Your tasks:
A - From the passage on kefir and lung injury, write out the part that opens with the words containing "In group administered" and closes with "conditions to fibrosis.".
B - Answer these questions from the passage on kefir and lung injury:
(i) What were the two highest doses of kefir given?
(ii) Which active compound of kefir may play a role in inducing TNF-α?
(iii) What do transgenic mice that overexpress TNF-α develop?

Provided text:
Previous studies have shown that the administration of BLE to induce lung injury correlates with increased expressions of TNF-α and IL-6 as part of a cytokine network that stimulates pro-fibrotic inflammatory lesions (13, 14). TNF-α could also lead to the development of alveolar enlargement and loss of elastic recoil (15). In our study, serum levels of TNF-α in BLE-exposed lung tissue in the groups with the two highest doses of kefir (3.5 and 4.5 mL) were much higher than in the BLE-only group. These elevated TNF-α levels could be due to sphingomyelin, an active compound of kefir, that may play a role in the induction of TNF-α (16). Kollias (17) found excessive TNF-α levels in idiopathic pulmonary fibrosis cases. This is similar to our histological findings that demonstrated both slight fibrosis and some lung tissue enlargement. Transgenic mice that overexpress TNF-α do not develop pulmonary fibrosis, but they do develop alveolar enlargement and loss of elastic recoil, which are characteristics of pulmonary emphysema (18). Hence, TNF-α by itself may not be able to induce pulmonary fibrosis, but it may accentuate the fibrotic process in conjunction with BLE or silica.
In group administered with kefir, both TNF-α and IL-6 are up-regulated. Along with inflammation, lung injury following BLE administration stimulates both of these cytokines. IL-6 activates a variety of pro-inflammatory and pro-fibrotic responses in BLE-exposed rat models, depending on which organ is exposed (19). Although not proven in vivo, the consumption of kefir in large doses could increase IL-6, which would accelerate the change from sub-chronic lung conditions to fibrosis.

Given records:
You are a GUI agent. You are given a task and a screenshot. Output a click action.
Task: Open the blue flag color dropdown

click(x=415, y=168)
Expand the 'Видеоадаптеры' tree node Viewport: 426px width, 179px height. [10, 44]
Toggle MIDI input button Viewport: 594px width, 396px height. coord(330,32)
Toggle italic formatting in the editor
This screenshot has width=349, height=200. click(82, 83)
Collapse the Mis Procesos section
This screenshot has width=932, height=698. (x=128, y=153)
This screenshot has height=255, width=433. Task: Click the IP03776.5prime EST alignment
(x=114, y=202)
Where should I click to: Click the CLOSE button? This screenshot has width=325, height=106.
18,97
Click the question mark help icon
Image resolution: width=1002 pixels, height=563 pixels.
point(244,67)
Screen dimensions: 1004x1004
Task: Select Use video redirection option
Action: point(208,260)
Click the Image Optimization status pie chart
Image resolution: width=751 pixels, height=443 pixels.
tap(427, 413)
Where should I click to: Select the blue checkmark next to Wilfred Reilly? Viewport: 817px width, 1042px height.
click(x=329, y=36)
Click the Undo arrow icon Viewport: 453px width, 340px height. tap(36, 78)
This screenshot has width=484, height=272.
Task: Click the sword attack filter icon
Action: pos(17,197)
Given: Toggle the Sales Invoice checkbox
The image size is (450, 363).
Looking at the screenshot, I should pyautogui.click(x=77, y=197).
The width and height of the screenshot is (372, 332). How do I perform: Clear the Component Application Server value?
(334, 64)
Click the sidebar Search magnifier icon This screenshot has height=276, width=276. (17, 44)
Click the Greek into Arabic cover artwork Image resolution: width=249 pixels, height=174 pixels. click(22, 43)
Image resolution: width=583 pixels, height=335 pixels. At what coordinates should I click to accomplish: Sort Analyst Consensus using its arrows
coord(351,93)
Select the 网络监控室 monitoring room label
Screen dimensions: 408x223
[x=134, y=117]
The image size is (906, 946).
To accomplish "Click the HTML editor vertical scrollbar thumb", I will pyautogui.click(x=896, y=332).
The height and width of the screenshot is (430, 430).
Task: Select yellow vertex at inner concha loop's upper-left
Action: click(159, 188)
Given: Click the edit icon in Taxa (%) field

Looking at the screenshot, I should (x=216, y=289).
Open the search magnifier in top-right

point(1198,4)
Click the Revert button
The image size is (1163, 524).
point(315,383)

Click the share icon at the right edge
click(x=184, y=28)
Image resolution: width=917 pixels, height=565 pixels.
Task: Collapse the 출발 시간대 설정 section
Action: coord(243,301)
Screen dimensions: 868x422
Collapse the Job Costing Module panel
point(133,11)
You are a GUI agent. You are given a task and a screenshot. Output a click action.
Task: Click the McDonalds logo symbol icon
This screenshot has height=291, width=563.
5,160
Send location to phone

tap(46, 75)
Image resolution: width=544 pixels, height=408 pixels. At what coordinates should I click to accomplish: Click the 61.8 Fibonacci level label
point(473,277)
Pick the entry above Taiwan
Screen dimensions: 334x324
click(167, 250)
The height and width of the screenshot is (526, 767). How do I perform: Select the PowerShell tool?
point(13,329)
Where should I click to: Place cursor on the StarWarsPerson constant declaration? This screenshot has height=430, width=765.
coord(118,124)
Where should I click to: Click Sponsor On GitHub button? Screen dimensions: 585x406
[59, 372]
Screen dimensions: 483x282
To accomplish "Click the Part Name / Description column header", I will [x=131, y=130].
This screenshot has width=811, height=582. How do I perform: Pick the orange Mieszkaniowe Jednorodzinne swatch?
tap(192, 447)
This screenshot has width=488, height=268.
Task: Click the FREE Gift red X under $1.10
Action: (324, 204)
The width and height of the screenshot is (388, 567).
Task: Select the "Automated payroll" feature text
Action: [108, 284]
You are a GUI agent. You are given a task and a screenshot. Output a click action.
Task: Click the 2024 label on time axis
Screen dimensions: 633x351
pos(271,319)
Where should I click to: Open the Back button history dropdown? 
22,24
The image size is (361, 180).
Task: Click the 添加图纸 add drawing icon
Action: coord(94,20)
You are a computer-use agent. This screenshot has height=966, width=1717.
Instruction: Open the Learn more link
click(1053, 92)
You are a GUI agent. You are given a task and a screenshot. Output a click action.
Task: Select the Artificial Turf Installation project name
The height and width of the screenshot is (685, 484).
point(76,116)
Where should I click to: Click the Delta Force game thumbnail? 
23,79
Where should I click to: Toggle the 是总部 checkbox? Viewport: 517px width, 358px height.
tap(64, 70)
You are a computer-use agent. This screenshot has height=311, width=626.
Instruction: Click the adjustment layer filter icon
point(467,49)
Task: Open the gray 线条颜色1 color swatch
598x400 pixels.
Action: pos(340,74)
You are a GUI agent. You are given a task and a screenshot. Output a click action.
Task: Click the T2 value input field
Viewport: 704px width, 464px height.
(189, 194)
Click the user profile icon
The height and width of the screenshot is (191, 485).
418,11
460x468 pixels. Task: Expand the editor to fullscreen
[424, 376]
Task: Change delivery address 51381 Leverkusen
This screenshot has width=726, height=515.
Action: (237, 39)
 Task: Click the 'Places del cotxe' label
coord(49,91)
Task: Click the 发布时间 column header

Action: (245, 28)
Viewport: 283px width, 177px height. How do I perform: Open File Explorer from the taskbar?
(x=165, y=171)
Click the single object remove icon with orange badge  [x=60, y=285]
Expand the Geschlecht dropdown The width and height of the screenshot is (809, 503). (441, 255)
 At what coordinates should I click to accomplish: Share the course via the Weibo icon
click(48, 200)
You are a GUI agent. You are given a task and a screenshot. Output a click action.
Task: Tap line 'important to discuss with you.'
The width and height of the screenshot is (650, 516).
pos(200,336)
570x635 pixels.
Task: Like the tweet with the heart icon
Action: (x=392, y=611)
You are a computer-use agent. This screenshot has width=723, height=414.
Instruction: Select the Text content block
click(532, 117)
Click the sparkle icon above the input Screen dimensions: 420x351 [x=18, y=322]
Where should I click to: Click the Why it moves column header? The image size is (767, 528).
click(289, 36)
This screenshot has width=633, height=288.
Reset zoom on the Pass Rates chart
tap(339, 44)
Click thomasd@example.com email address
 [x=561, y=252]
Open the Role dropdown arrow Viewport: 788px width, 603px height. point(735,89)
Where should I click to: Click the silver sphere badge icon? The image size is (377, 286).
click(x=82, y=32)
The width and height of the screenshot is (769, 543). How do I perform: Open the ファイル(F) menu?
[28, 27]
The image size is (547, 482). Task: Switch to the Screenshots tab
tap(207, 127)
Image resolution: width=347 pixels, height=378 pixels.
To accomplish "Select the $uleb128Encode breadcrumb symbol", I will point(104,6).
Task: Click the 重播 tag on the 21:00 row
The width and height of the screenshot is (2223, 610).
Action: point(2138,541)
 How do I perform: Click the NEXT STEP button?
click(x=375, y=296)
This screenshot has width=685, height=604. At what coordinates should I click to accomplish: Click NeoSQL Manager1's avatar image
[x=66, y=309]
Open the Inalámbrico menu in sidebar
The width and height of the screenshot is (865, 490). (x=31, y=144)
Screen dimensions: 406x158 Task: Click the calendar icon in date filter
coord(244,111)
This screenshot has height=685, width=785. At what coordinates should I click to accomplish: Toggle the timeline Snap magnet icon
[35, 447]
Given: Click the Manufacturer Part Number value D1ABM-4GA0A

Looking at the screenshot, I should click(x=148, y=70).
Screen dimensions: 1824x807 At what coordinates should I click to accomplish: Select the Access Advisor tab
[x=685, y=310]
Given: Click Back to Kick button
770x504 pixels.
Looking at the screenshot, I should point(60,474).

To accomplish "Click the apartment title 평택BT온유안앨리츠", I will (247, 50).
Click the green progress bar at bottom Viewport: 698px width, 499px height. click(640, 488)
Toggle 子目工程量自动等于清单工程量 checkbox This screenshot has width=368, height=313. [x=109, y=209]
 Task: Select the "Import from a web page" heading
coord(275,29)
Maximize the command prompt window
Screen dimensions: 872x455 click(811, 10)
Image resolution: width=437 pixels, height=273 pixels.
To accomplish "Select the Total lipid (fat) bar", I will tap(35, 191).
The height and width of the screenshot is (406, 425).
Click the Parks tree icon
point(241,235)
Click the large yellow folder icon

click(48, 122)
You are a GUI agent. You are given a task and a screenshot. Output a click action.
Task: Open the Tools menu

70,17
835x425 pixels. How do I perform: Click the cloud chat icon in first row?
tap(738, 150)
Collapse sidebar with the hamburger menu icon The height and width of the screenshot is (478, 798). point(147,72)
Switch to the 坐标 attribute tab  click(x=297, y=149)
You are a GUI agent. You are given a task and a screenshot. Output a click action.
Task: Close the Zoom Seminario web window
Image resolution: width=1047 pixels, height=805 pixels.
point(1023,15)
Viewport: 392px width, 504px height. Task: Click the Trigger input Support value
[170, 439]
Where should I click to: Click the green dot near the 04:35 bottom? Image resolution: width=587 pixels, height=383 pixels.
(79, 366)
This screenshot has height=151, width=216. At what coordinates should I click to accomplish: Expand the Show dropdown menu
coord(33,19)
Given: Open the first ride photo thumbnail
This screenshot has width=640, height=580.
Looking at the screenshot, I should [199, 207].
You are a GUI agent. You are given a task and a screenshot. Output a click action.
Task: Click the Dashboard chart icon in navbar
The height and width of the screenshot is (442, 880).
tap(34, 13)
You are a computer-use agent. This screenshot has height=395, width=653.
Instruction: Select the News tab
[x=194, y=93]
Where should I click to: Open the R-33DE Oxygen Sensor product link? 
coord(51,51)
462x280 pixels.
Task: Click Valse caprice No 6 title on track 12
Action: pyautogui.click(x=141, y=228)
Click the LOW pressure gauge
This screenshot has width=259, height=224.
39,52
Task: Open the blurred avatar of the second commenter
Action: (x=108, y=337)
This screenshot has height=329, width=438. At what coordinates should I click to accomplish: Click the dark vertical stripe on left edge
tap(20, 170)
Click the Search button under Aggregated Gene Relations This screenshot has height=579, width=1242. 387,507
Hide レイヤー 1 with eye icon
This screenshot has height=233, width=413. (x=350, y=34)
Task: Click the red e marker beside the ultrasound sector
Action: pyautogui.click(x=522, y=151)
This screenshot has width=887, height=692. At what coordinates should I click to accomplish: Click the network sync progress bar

Exercise answers:
A -
In group administered with kefir, both TNF-α and IL-6 are up-regulated. Along with inflammation, lung injury following BLE administration stimulates both of these cytokines. IL-6 activates a variety of pro-inflammatory and pro-fibrotic responses in BLE-exposed rat models, depending on which organ is exposed (19). Although not proven in vivo, the consumption of kefir in large doses could increase IL-6, which would accelerate the change from sub-chronic lung conditions to fibrosis.

B -
(i) 3.5 mL and 4.5 mL
(ii) Sphingomyelin
(iii) Alveolar enlargement and loss of elastic recoil